- **Set problem**: Reproduce every one of the following items word for word, leaving out the pictures.

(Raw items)
-- begin --

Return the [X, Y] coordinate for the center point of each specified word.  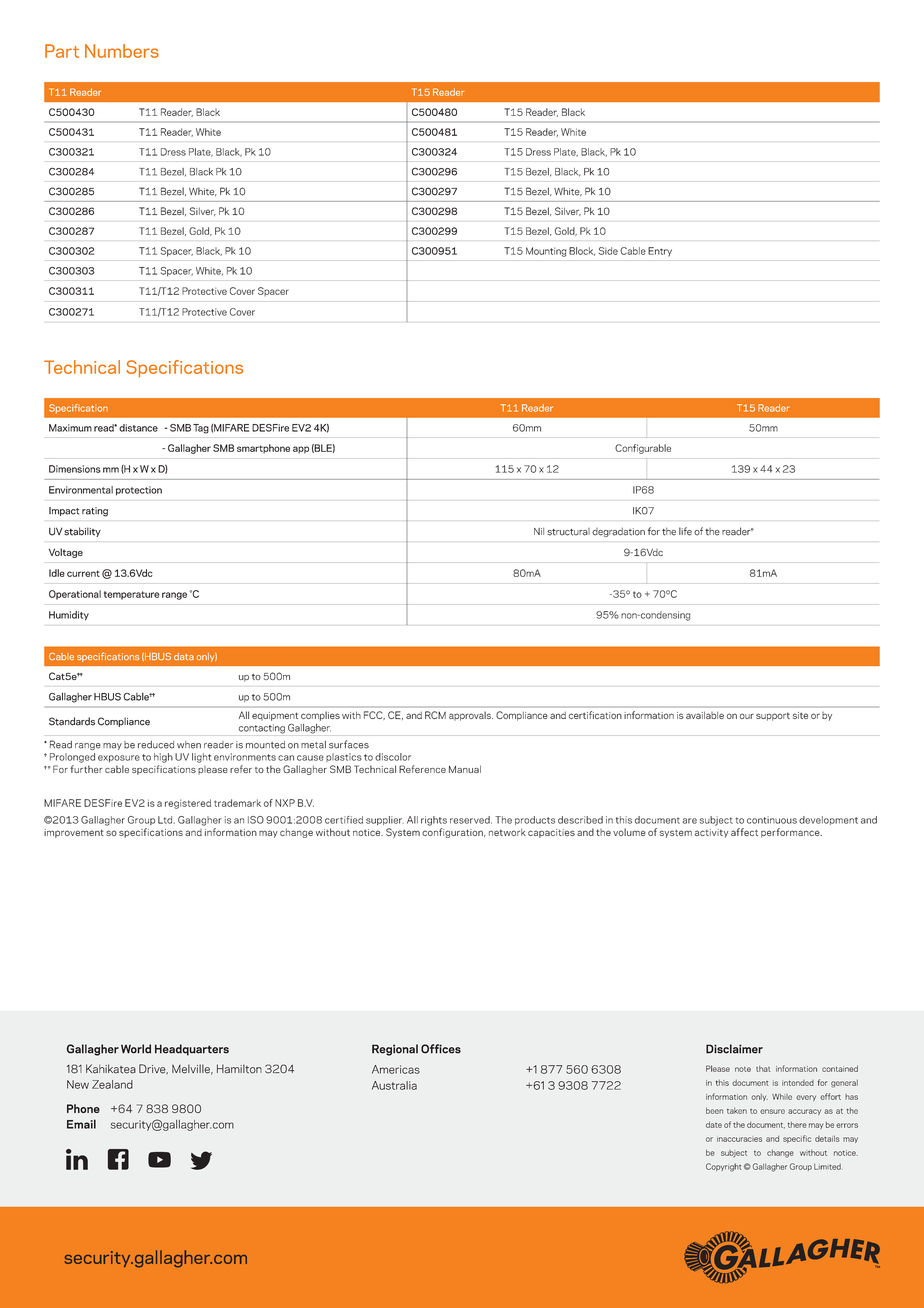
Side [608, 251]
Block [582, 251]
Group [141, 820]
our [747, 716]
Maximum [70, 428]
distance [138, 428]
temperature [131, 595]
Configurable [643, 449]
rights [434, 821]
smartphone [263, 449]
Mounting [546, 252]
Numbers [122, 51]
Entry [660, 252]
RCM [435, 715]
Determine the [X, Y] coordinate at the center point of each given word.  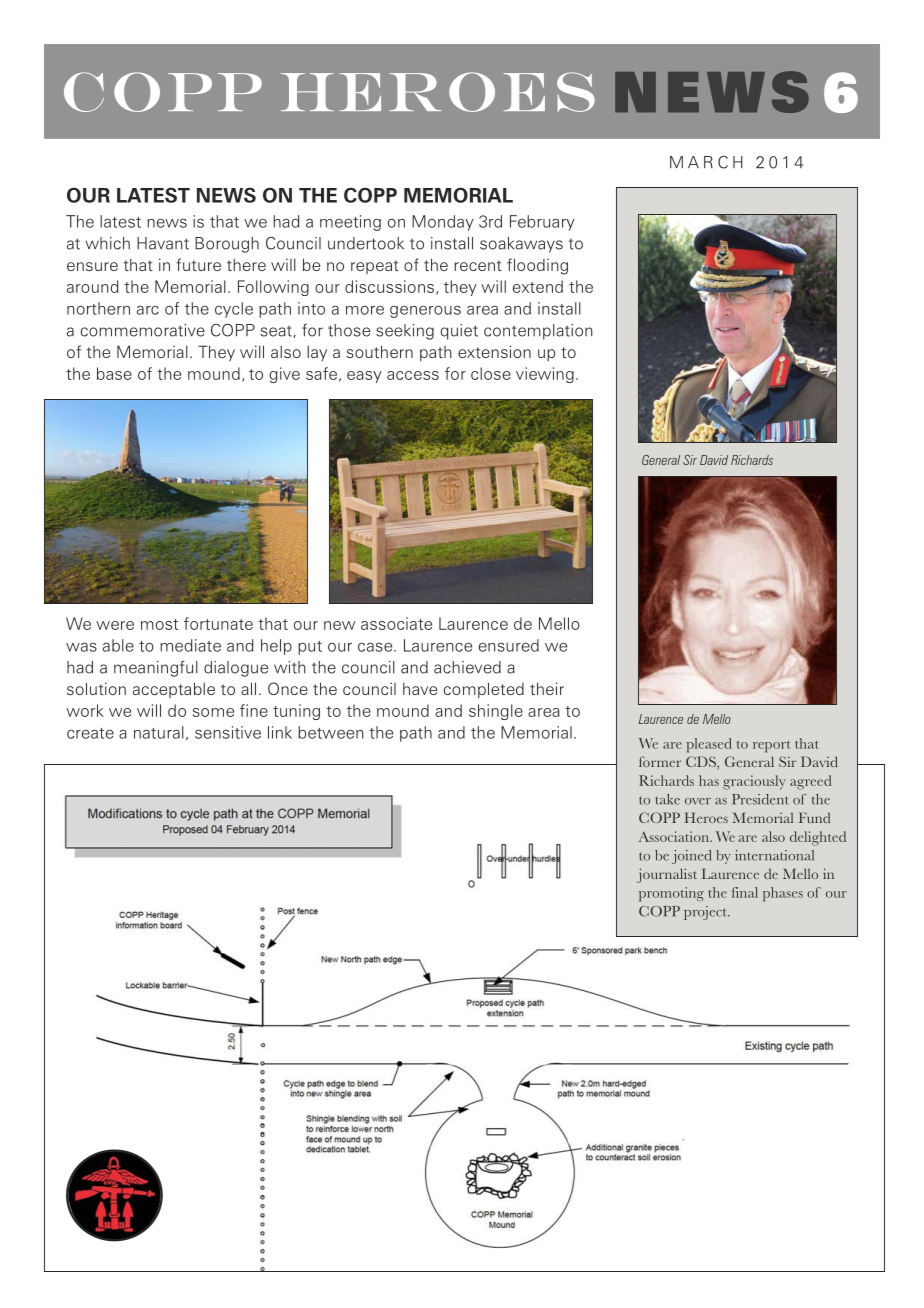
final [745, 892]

-- end --

- **Output for this exercise**:
Return the [X, Y] coordinate for the center point of each specified word.  
Side [608, 251]
Block [582, 251]
Group [141, 820]
our [747, 716]
Maximum [70, 428]
distance [138, 428]
temperature [131, 595]
Configurable [643, 449]
rights [434, 821]
smartphone [263, 449]
Mounting [546, 252]
Numbers [122, 51]
Entry [660, 252]
RCM [435, 715]
Determine the [X, Y] coordinate at the center point of each given word.  
final [745, 892]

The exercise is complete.